Pioglitazone-recovered proteins in the APP vasculature. (a) Pioglitazone-rescued protein that (i) directly or indirectly interact with APP, and/or (ii) harbor known PPARγ-PPRE/PACM binding sites in their genomic sequences. (b) Average SOD1, XIAP, TPI1, RAB5C, and PPP1R9B peptide intensities for WT (green), WT(pio) (grey), APP (blue), and APP(pio) (red) mice. Note: The function listed for RAB5C is probable, but not confirmed. Error bars denote standard error or SEM and ⋆ p < 0.05 denote significant interaction effect using two-way ANOVA. NO: nitric oxide; PIO: pioglitazone.

Figure 4.

Cerebrovascular functional recovery by pioglitazone in APP mice. (a) 16 cerebrovascular shed proteins (or proteins present in circulating BEC microvesicles) constituting 27% of pioglitazone-rescued proteins were identified.
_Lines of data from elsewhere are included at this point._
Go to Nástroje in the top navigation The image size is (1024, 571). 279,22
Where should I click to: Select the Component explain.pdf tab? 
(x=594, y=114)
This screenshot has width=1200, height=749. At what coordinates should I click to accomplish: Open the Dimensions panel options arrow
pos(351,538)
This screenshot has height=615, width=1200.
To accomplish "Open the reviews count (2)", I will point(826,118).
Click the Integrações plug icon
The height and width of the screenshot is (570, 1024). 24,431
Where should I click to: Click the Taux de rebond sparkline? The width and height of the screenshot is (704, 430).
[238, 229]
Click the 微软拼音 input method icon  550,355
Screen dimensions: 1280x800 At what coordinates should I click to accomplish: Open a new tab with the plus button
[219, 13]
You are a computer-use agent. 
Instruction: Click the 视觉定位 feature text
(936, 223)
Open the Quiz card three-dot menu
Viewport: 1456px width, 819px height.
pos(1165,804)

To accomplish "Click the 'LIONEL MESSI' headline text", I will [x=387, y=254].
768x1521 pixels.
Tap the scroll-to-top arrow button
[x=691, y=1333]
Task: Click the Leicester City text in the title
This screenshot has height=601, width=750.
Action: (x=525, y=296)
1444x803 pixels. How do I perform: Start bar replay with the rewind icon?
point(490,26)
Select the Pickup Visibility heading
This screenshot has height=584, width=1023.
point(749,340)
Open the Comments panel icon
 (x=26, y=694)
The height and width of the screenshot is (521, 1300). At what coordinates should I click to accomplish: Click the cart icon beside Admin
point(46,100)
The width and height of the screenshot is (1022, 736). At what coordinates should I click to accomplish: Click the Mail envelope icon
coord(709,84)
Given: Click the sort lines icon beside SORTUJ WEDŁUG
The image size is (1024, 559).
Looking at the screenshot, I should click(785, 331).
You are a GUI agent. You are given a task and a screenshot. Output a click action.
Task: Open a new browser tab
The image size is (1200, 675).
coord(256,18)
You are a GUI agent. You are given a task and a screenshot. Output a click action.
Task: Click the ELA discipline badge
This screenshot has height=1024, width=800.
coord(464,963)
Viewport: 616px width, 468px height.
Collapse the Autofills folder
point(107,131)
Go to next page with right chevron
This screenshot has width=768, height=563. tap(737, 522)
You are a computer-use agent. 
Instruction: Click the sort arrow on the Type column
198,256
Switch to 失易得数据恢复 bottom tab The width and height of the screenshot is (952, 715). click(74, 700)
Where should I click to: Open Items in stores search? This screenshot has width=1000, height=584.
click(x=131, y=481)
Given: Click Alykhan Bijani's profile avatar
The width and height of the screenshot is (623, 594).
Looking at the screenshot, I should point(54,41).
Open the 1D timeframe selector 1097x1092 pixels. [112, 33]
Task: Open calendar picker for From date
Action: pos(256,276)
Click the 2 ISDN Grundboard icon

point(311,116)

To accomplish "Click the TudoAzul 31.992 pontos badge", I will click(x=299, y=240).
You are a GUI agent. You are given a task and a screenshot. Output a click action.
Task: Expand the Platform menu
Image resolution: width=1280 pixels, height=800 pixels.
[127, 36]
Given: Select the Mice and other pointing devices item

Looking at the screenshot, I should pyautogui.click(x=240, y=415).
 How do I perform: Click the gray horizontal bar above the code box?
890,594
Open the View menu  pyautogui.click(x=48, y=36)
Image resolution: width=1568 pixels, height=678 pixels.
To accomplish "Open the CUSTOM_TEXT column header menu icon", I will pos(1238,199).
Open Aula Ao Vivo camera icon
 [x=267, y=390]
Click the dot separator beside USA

Fourteen of these shed proteins were upregulated (↑) in APP mice and normalized by pioglitazone: ARHGDIA, FLNC, GLIPR2, HIST1H4A, HSPA5, HSPB1, MYH9, PABPC1, RAB5C, S100A11, SHOC2, TPI1, VIM, and VPS13C, whereas two were downregulated (↓) in APP mice and normalized by treatment: RDX and TNRC6A. These proteins could serve as surrogates to indicate efficacy and/or select responders in pioglitazone clinical trials. (b) APP overexpression and consequent Aβ increase in APP mice alter levels of proteins involved in mediating (i) oxidative stress (both ROS generators and scavengers), (ii) vascular elasticity and compliance, and (iii) increased basal tone, which then promotes impaired vasodilation. Pioglitazone treatment normalizes levels of these proteins and recovers cerebrovascular function. Of the proteins shown, FLNC, HSPB1, MYH9, TPI1, and VIM are shed proteins. Symbols: ↑, up and ↓, down.